Gazetecilerin bir sorumluluğu da Türkiye’nin kadına karşı ayrımcılık ve şiddeti önlemek konusunda imzaladığı anlaşmalarla üzerine aldığı yükümlülükleri ne kadar yerine getirdiğini sorgulamak ve takip etmektir. Bu sözleşmelerden biri CEDAW olarak da bilinen Kadına Karşı Her Türlü Ayrımcılığın Önlenmesi Sözleşmesi. Diğeri ise daha yakın tarihli olan İstanbul Sözleşmesi.

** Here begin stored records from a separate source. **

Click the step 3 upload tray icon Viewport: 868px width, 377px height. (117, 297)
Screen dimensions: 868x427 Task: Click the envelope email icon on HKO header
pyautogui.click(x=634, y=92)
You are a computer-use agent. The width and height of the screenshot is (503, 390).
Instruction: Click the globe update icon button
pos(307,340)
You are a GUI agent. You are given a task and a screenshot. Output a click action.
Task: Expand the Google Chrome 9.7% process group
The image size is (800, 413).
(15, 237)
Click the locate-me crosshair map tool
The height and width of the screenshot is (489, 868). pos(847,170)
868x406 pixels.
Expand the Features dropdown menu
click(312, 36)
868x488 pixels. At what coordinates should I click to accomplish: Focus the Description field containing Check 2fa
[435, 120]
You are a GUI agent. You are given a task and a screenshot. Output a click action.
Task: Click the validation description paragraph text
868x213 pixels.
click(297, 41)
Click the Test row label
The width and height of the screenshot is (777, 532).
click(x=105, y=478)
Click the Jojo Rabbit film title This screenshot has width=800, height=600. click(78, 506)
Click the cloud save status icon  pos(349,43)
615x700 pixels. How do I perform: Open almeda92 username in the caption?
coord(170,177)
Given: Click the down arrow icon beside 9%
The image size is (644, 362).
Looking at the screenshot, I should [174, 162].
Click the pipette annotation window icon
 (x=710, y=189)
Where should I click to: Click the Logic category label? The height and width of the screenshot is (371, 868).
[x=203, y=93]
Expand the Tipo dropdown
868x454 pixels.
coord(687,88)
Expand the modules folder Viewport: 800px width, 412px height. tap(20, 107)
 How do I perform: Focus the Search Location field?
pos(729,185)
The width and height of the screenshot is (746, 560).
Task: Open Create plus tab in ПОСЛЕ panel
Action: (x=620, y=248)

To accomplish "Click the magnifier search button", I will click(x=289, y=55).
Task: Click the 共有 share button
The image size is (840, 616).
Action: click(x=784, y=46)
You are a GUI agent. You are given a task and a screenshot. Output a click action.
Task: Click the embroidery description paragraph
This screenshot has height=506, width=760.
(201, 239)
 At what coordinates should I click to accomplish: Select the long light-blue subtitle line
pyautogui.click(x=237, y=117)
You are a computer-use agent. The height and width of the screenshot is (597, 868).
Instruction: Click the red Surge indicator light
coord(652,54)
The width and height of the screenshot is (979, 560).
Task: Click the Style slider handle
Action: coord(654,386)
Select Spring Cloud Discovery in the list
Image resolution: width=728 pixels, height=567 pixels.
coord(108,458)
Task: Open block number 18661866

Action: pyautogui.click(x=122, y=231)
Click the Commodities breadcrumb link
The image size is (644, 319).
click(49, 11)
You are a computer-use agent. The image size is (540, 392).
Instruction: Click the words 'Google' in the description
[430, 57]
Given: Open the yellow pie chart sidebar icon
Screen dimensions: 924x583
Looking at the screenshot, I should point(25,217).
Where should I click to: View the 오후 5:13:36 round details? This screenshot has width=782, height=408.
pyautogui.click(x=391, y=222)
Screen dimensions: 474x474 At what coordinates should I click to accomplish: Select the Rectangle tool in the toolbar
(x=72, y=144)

(CEDAW), Birleşmiş Milletler Genel Kurulu tarafından 1979’da kabul edilmiş, 1981’de yürürlüğe girmiş ve Türkiye tarafından 1985 yılında imzalanmıştır. Sözleşme ile taraf devletler hem kadınlara karşı ayrımcılığın ortadan kaldırılması için somut adımlar atmakla yükümlü hem de CEDAW komitesine düzenli olarak bu konudaki adımları sunmakla.
İstanbul Sözleşmesi ise Kadına Yönelik Şiddet ve Aile İçi Şiddetin Önlenmesi ve Bunlarla Mücadeleye İlişkin Avrupa Konseyi Sözleşmesi’dir. Mayıs 2011’de Türkiye tarafından İstanbul’da imzalandığı için kısaca İstanbul Sözleşmesi olarak anılıyor.
Sözleşmeye göre taraf devletlerin, kadınların aşağı bir cins olduğuna ve kadınlarla erkekler için alışılagelmiş rollerin bulunduğu düşüncesine dayanan önyargı, örf ve adet, gelenek gibi uygulamaları ortadan kaldırmak için gerekli önlemleri alma yükümlülükleri vardır.
Sözleşme ile taraflar ayrıca medyayı kadına yönelik şiddeti önlemeye ve kadın onuruna saygıyı arttırmaya yönelik politikaların oluşturulmasına ve uygulanmasına ve bu konularda kılavuzların oluşturulmasına ve kendi kendini düzenleyici standartların belirlenmesine katılmaya teşvik etmeye söz vermiştir.